Clinical Trial Evaluating the Efficacy of AGB101 for Reducing Hippocampal Overactivity in Older Adults

Eligibility Criteria

• * Subjects must not meet any of the following exclusion criteria at screening:
• 1. Use of anticonvulsant or anticoagulant medications within 1 month prior to the baseline visit.
• 2. Participation in a therapeutic clinical study for any medical or psychiatric indications within 1 month of the screening visit, or at any time during the study. Subjects must understand that participants may only enroll in this clinical study once; participants may not enroll in any other clinical study while participating in the current study, and participants may not participate in a clinical study of a drug, biologic, therapeutic device, or medical food, in which the last dose/administration was received within 1 month prior to screening.
• 3. History of hypersensitivity or lack of tolerability to AGB101 (levetiracetam).
• 4. Severe renal impairment (creatinine clearance of \< 30 mL/minute) or undergoing hemodialysis.
• 5. Any significant neurological disease such as Parkinson's disease, Alzheimer's disease, multi-infarct dementia, Huntington's disease, normal pressure hydrocephalus, brain tumor, progressive supranuclear palsy, seizure disorder (lifetime history; infant febrile seizures are not exclusionary), subdural hematoma, multiple sclerosis, or history of significant head trauma followed by persistent neurologic deficits, or known structural brain abnormalities, that in the opinion of the investigator might interfere with the conduct of the study.
• 6. Diagnosis of major depression within the last 3 years or prior diagnosis of schizophrenia, bipolar disorder or other psychotic disorder.
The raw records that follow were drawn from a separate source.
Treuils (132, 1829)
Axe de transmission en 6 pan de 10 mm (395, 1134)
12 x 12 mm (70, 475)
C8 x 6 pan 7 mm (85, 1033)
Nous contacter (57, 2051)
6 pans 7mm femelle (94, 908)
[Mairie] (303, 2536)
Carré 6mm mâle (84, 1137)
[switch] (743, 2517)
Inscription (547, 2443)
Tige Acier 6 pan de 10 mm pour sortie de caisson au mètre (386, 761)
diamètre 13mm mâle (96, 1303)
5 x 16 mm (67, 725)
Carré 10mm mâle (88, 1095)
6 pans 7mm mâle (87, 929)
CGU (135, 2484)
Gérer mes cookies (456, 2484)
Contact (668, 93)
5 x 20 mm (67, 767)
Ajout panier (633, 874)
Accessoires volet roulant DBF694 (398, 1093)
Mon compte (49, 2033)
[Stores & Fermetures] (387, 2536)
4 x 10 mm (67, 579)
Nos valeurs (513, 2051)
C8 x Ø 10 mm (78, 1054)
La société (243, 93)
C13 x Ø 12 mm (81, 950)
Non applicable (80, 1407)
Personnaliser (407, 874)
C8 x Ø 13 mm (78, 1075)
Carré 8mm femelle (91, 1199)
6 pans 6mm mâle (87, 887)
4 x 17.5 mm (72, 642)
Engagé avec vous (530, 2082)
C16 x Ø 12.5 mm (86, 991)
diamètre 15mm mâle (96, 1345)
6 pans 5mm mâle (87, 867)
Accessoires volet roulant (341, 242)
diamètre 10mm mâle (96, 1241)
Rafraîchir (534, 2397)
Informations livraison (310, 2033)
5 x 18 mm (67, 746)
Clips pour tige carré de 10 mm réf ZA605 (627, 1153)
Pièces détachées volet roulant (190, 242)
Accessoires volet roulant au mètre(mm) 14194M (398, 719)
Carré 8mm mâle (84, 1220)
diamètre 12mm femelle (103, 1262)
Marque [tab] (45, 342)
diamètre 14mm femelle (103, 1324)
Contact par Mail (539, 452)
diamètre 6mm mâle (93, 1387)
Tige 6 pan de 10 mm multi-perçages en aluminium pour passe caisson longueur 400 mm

• 7. Presence of pacemakers, aneurysm clips, artificial heart valves, ear implants, metal fragments, or foreign objects in the eyes, skin, or body that constitute a contraindication to having an MRI scan.
• 8. History of alcohol or substance abuse or dependence within the past 3 years (DSM-5 criteria).
• 9. Any significant systemic illness or unstable medical condition that could lead to difficulty in complying with the protocol requirements.
• 10. Any unstable medical condition that is likely to require new medical or surgical treatment during the course of the study and where such treatments might affect the collection of efficacy data.
• 11. Current suicidal ideation.
• 12. Female subjects must not be pregnant or lactating.
• 13. Any other reason, which in the opinion of the investigator would confound proper interpretation of the study.